TO BE DONE —
A) Using the slice patterns thread, mark each statement (i), (ii) and (iii) yes or no, and quote the words that decide it: (i) the updated snippet threw errors when run; (ii) the implementation status is dated 2016-06-09; (iii) PR #36353 allows moving elements out of slices.
B) Sum up the slice patterns thread in three sentences.
C) Pick up the slice patterns thread after its last line and continue it.

SOURCE EXCERPT —
# # # # # # #

I just tried to follow this snippet for Slice Patterns. The example failed and pointed me to this issue.

I tried to update it based on what was said here but running it results in "Program Ended". No errors are thrown :(

@polarathene It's not supposed to print anything, so that means it worked. The assertions were satisfied and the program ended normally.

@solson Oh right... I have been used to running examples that printed out something and the Program Ended was unexpected, no idea why it didn't click that there was no actual print statements. Sorry about that!

Status (iiuc) implementation is complete, but recent (2016-06-09) so probably some bugs to iron out (see also #26158, #35044).

I believe there is also general uncertainty among the lang team that slice patterns are generally 'right'. Hopefully, we can get some experience with the implemented feature and think about possible interactions with other features.

Question: there was a conflict with exclusive ranges mentioned above by @nikomatsakis and @petrochenkov - is that still an issue or has something changed there?

Note PR #36353 in particular https://github.com/rust-lang/rust/pull/36353/commits/5baa6cf387e4a515e5f758c59e794ccad066f5ae is pointing out an issue with allowing moves of elements out of slices, and is disallowing it (a [breaking-change] that it notes in the description on that commit).

Open Issues (feel free to edit)

# # # # # # #

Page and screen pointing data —
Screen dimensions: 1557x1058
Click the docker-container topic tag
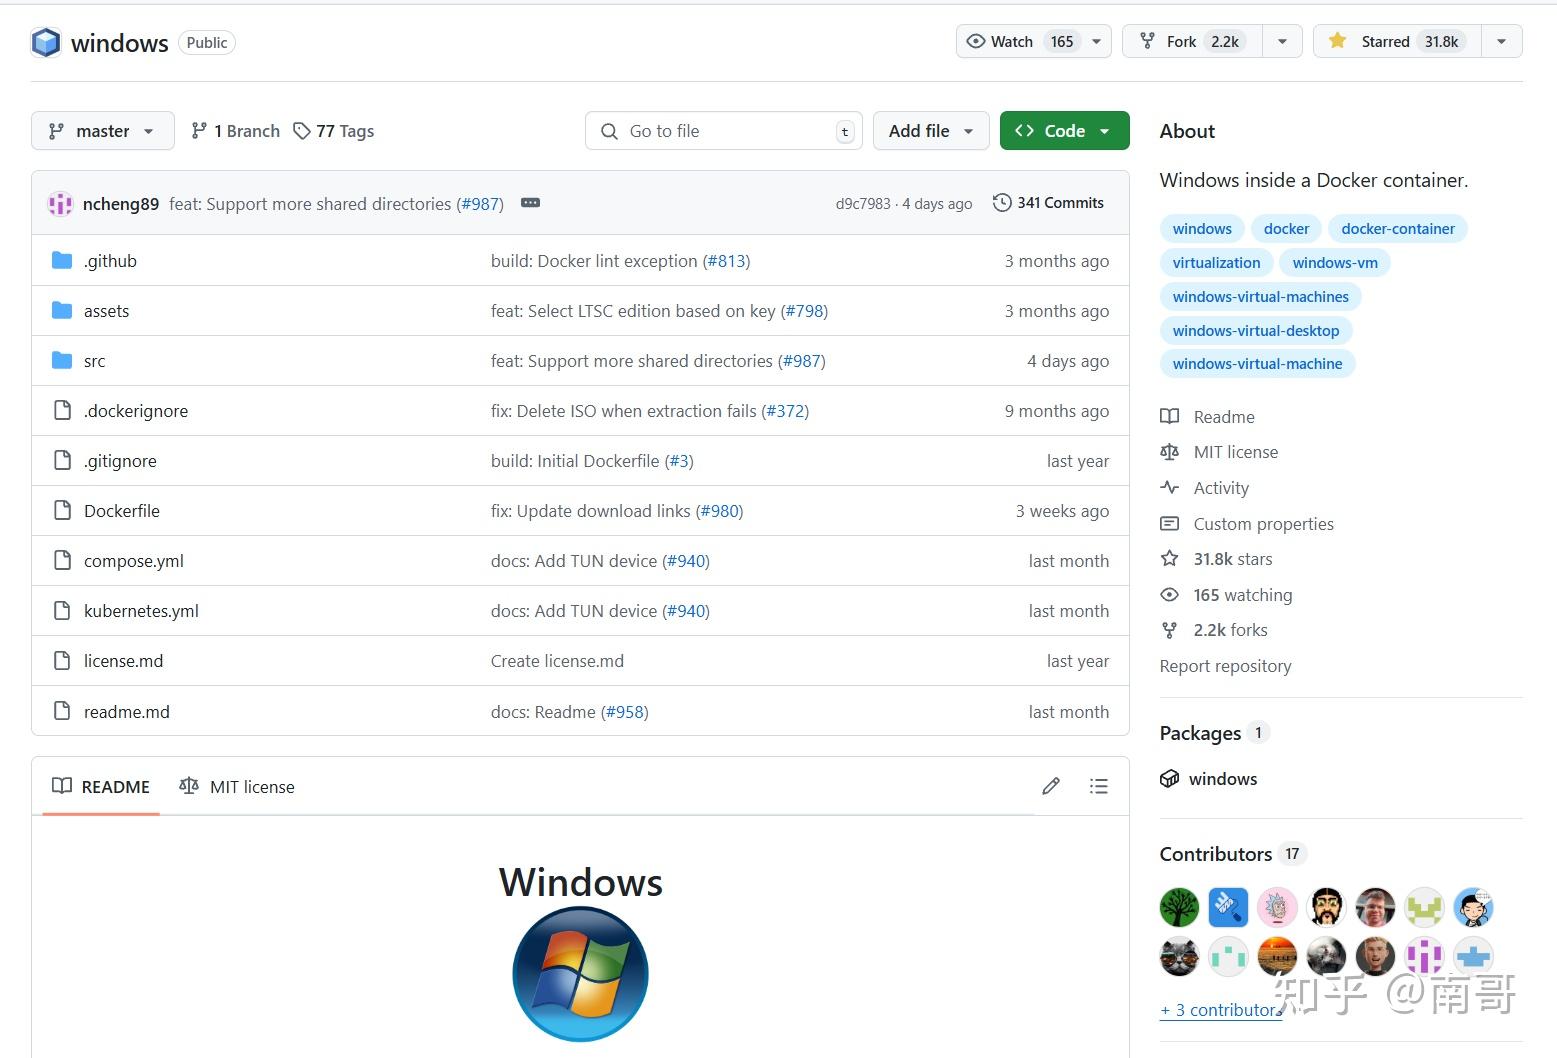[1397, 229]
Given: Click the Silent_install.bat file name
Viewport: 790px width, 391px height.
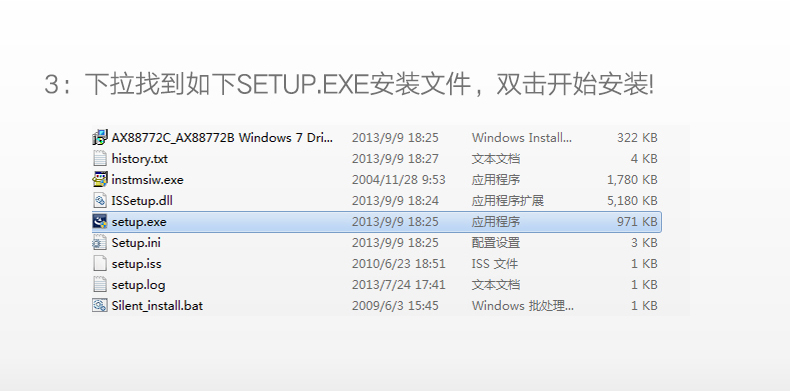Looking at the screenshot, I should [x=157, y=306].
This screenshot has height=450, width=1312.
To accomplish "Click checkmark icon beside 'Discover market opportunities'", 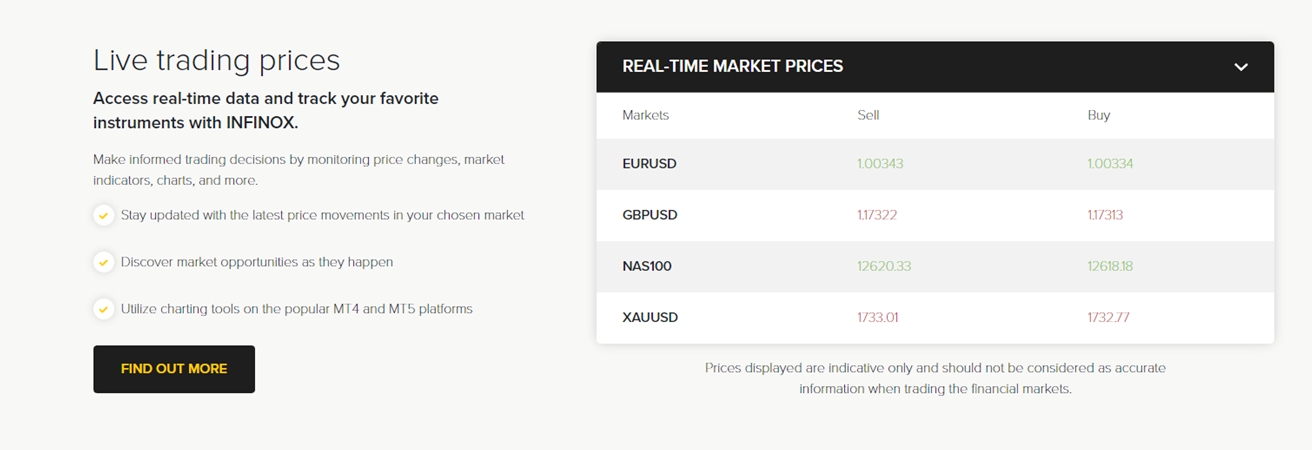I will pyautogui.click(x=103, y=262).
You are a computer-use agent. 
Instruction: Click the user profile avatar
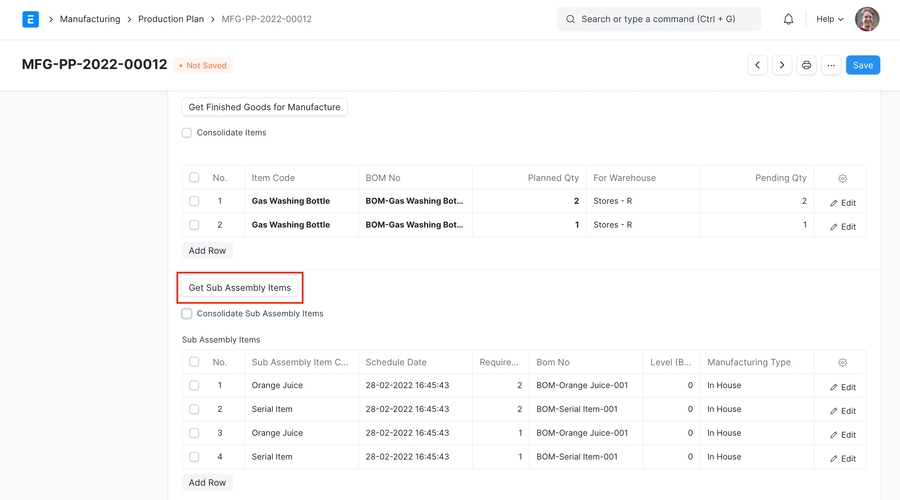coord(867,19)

# # # # # # #

THE RESULTS —
A)
(i) No: "No errors are thrown"
(ii) Yes: "implementation is complete, but recent (2016-06-09)"
(iii) No: "is pointing out an issue with allowing moves of elements out of slices, and is disallowing it"

B) A user updated a failing slice patterns example, but running it produced only "Program Ended". Another user explained that the example prints nothing, so this meant its assertions were satisfied. Later comments call the implementation complete but recent, note uncertainty in the lang team about whether slice patterns are right, ask whether a conflict with exclusive ranges remains, and point to PR #36353 disallowing moves of elements out of slices as a breaking change.

C)
  • [ ] #8636 Matches on &mut[] move the .. match & don't consider disjointness
  • [ ] #26736 cannot move into irrefutable slice patterns with multiple elements
  • [ ] #34708 double drop with slice patterns
  • [ ] #26619 (Only E-needstest) Yet another bug with slice_patterns
  • [ ] #23311 (Only E-needstest) LLVM Assertion: Both operands to ICmp instruction are not of the same type! ~~

EDIT by @nikomatsakis: moved list to main issue

The slice-patterns vs. borrowck bugs do not really drop anything. I just have to fix the double drop problem.

Note the concern about how the syntax here conflicts with inclusive range patterns. Not that this is new, just don't want it forgotten.

Proposal to resolve the conflict with inclusive range patterns: add an @ symbol:

[first, second, ..]
[first, second, tail @ ..]
[ref first, ref second, ref tail @ ..]
[ref mut first, ref mut second, ref mut tail @ ..]

It already has a similar role in other places in patterns: x @ Some(_)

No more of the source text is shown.